Boca afrontará este martes una parada clave en la Copa Libertadores 2026. El equipo dirigido por Claudio Úbeda visitará a Cruzeiro, en Brasil, por la tercera fecha del Grupo D, con la gran oportunidad de conseguir un triunfo que lo acerque de manera decisiva a los octavos de final.
En la previa del encuentro, el conjunto argentino recibió una noticia que no pasa inadvertida: no estará presente Cássio Ramos, histórico arquero brasileño que supo transformarse en una auténtica pesadilla para el Xeneize.

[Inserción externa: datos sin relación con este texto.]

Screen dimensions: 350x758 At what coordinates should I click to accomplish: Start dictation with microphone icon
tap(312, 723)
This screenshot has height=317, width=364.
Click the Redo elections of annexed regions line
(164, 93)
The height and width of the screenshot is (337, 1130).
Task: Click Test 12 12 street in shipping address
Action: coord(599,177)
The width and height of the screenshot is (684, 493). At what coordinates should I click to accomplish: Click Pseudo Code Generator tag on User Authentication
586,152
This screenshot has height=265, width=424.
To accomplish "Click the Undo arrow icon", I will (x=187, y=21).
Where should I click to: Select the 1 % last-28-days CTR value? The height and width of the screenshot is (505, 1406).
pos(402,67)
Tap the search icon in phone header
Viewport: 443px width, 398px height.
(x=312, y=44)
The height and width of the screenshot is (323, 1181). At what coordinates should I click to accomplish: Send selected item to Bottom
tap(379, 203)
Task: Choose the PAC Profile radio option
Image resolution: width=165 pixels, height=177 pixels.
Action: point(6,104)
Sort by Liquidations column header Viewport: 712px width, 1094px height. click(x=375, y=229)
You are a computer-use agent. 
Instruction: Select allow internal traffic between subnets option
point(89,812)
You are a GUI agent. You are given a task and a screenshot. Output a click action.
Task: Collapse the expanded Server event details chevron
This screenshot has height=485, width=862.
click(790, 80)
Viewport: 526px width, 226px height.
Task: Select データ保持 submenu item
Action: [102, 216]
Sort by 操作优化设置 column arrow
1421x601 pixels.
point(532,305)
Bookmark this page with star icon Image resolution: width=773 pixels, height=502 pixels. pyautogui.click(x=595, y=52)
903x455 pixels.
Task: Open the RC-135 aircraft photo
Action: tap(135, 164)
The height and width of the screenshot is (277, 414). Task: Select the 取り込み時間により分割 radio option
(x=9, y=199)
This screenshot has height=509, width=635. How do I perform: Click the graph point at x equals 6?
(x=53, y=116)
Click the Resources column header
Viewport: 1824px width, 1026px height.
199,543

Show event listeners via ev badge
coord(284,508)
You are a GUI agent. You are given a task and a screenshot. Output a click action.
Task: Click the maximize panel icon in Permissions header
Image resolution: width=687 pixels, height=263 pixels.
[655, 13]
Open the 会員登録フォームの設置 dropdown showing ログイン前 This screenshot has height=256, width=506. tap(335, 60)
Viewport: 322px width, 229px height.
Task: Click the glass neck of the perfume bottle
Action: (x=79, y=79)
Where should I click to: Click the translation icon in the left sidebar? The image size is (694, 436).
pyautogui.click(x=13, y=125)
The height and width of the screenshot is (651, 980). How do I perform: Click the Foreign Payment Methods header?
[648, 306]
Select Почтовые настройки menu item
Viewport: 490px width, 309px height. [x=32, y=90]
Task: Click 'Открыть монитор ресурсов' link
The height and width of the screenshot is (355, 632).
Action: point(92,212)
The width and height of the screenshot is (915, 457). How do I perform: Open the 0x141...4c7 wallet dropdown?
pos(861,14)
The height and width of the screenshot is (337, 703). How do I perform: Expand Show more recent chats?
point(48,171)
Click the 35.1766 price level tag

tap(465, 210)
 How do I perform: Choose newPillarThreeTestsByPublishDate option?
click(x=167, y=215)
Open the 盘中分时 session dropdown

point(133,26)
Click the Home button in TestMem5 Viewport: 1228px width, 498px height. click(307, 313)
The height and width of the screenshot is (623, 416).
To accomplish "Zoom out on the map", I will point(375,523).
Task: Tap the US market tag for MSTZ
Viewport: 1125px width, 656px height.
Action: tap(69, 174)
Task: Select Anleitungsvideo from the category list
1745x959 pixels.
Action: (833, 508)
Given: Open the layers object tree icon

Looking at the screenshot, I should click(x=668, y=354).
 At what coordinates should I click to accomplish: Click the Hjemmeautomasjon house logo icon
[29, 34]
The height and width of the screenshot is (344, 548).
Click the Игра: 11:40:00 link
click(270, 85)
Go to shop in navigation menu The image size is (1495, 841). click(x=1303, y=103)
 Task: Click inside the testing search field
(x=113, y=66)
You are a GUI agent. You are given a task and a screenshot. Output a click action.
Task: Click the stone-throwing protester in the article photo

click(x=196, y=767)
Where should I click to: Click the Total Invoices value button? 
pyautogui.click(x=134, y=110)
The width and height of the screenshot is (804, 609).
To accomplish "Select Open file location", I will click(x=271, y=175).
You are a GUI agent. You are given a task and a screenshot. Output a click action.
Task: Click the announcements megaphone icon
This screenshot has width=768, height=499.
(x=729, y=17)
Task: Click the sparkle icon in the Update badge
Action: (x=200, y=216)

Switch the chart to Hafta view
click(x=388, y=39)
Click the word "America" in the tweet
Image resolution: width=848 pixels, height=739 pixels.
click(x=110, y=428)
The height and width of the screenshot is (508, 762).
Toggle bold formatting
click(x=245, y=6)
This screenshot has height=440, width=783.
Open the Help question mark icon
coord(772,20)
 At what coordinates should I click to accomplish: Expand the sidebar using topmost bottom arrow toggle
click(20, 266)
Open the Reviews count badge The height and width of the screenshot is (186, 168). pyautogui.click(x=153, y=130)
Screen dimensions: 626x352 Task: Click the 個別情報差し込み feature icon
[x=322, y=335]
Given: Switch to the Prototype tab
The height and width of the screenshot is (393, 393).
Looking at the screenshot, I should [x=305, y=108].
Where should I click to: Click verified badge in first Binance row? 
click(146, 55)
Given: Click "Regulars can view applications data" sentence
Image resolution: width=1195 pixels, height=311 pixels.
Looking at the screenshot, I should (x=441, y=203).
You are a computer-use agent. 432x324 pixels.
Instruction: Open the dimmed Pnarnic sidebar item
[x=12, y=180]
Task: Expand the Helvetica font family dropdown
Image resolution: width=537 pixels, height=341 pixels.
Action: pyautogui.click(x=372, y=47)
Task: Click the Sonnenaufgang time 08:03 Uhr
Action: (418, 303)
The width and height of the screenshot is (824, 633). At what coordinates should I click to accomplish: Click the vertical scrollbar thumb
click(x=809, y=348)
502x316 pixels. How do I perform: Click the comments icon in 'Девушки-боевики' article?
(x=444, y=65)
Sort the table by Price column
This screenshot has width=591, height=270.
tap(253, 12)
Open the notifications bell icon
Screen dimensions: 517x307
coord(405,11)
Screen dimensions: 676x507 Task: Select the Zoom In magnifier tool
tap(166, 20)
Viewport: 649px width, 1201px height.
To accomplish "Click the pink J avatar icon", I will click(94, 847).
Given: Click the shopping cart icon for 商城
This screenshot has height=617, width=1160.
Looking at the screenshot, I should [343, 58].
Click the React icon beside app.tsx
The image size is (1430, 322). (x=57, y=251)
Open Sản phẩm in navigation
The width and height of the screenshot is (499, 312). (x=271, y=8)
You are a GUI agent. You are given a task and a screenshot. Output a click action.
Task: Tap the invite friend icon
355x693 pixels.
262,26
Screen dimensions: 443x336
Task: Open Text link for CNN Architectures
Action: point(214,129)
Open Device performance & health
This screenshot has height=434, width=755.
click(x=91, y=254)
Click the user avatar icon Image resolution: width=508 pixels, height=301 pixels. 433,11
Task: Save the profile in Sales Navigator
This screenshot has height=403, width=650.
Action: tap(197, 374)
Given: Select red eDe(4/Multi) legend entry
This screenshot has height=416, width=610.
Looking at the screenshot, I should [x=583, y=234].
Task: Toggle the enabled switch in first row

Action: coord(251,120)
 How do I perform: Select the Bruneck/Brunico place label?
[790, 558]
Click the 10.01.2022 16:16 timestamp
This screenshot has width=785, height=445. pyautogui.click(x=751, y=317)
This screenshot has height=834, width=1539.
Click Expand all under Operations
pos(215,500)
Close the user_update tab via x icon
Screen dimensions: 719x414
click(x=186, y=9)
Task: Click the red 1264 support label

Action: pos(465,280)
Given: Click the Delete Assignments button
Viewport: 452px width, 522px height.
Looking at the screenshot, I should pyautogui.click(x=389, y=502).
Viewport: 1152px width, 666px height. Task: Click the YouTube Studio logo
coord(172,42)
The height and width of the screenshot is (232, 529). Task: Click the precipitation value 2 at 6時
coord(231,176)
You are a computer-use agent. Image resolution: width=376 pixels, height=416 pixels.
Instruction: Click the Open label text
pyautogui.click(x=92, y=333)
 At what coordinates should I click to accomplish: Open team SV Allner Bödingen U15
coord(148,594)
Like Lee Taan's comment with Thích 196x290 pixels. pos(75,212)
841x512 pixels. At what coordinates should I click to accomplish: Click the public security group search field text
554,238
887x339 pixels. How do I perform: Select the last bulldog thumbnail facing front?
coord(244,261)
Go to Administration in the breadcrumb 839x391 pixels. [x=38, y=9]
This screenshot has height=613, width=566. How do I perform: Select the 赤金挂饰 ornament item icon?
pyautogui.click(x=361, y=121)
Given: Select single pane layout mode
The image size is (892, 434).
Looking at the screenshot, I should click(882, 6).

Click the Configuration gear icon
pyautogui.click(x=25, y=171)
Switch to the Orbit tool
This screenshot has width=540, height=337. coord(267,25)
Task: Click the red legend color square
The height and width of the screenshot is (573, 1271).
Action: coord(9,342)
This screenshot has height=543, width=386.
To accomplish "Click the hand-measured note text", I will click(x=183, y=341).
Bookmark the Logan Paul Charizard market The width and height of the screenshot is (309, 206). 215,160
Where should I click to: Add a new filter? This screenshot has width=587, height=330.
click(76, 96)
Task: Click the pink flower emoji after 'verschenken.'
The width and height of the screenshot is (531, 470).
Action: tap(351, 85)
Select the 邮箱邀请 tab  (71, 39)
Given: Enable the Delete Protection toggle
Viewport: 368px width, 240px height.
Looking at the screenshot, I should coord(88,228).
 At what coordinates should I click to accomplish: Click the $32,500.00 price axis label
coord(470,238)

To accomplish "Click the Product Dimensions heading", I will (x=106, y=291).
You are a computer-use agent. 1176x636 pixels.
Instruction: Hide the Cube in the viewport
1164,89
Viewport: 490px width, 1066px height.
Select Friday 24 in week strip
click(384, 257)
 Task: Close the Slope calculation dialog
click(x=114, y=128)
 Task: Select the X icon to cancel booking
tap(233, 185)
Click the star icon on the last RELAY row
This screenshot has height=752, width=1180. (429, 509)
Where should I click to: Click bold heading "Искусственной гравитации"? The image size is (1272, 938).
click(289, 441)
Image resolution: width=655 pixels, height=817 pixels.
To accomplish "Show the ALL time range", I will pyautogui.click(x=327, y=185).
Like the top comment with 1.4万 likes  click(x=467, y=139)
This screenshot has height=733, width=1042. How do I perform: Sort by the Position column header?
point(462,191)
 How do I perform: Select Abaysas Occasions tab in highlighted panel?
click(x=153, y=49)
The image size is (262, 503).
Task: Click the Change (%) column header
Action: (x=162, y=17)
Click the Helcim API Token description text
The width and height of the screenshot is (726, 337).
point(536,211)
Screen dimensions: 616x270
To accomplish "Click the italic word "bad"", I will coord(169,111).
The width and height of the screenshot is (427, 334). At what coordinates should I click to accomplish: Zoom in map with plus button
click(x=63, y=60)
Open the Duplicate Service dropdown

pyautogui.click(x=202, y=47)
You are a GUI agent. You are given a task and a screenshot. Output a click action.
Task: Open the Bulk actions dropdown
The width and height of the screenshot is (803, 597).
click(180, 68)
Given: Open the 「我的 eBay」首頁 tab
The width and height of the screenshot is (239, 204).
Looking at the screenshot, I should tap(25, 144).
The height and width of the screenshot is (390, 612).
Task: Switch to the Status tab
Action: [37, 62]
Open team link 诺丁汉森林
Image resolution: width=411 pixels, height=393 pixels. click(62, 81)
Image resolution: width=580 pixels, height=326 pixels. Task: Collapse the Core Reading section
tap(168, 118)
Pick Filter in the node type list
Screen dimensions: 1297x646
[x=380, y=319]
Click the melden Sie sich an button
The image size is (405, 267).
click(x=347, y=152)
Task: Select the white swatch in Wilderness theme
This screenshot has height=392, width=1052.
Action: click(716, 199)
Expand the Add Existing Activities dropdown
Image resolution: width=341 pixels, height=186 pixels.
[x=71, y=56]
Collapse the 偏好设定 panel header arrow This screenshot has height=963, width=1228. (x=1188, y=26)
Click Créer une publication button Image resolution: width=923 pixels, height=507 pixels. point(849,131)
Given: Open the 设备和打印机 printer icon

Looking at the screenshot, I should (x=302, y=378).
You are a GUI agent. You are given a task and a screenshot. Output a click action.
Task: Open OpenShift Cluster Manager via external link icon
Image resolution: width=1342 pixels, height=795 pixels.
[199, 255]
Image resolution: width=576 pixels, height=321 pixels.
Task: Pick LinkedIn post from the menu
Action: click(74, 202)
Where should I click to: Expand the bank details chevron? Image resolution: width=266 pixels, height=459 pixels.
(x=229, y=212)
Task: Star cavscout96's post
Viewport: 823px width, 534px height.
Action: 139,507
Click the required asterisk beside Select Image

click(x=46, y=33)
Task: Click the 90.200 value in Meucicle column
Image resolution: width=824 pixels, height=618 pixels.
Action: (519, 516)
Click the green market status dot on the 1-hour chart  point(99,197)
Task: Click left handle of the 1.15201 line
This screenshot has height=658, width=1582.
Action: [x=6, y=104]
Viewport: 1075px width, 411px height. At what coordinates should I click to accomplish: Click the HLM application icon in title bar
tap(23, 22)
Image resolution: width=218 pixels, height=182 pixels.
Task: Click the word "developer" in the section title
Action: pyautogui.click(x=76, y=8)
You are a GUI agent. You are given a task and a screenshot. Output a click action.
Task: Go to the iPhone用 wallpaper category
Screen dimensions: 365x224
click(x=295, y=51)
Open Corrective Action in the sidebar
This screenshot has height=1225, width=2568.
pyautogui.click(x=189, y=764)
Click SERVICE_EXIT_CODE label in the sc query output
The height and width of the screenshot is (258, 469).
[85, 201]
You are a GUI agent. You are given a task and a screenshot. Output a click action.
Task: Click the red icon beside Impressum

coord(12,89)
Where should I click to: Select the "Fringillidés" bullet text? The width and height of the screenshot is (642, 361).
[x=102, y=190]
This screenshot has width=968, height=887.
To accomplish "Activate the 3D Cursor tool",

El experimentado guardameta de 38 años quedó descartado para todo el certamen continental debido a una grave lesión sufrida a comienzos de temporada. Cássio padeció una lesión multiligamentaria en la rodilla izquierda durante el partido disputado el miércoles 10 de marzo frente a Flamengo, una dolencia que obligó a una intervención quirúrgica y que lo marginará por varios meses de las canchas.
Su ausencia representa una baja de peso para Cruzeiro, no solo por liderazgo y trayectoria, sino también por el antecedente que arrastra frente a Boca. A lo largo de los últimos años, el arquero brasileño se consolidó como uno de los grandes verdugos internacionales del club de la Ribera, siendo protagonista central en varias noches difíciles para el conjunto azul y oro.
La racha positiva ante Boca por Copa Libertadores
En total, Cássio enfrentó a Boca en diez oportunidades, con estadísticas ampliamente favorables: ganó cuatro encuentros, empató otros cuatro y apenas perdió dos. Más allá de los números, su impacto fue determinante en instancias decisivas, ya que resultó clave en tres eliminaciones directas sufridas por el Xeneize.
El recuerdo más fuerte se remonta a la final de la Copa Libertadores 2012, cuando defendiendo el arco de Corinthians fue una de las figuras de la serie que terminó consagrando al conjunto paulista ante Boca.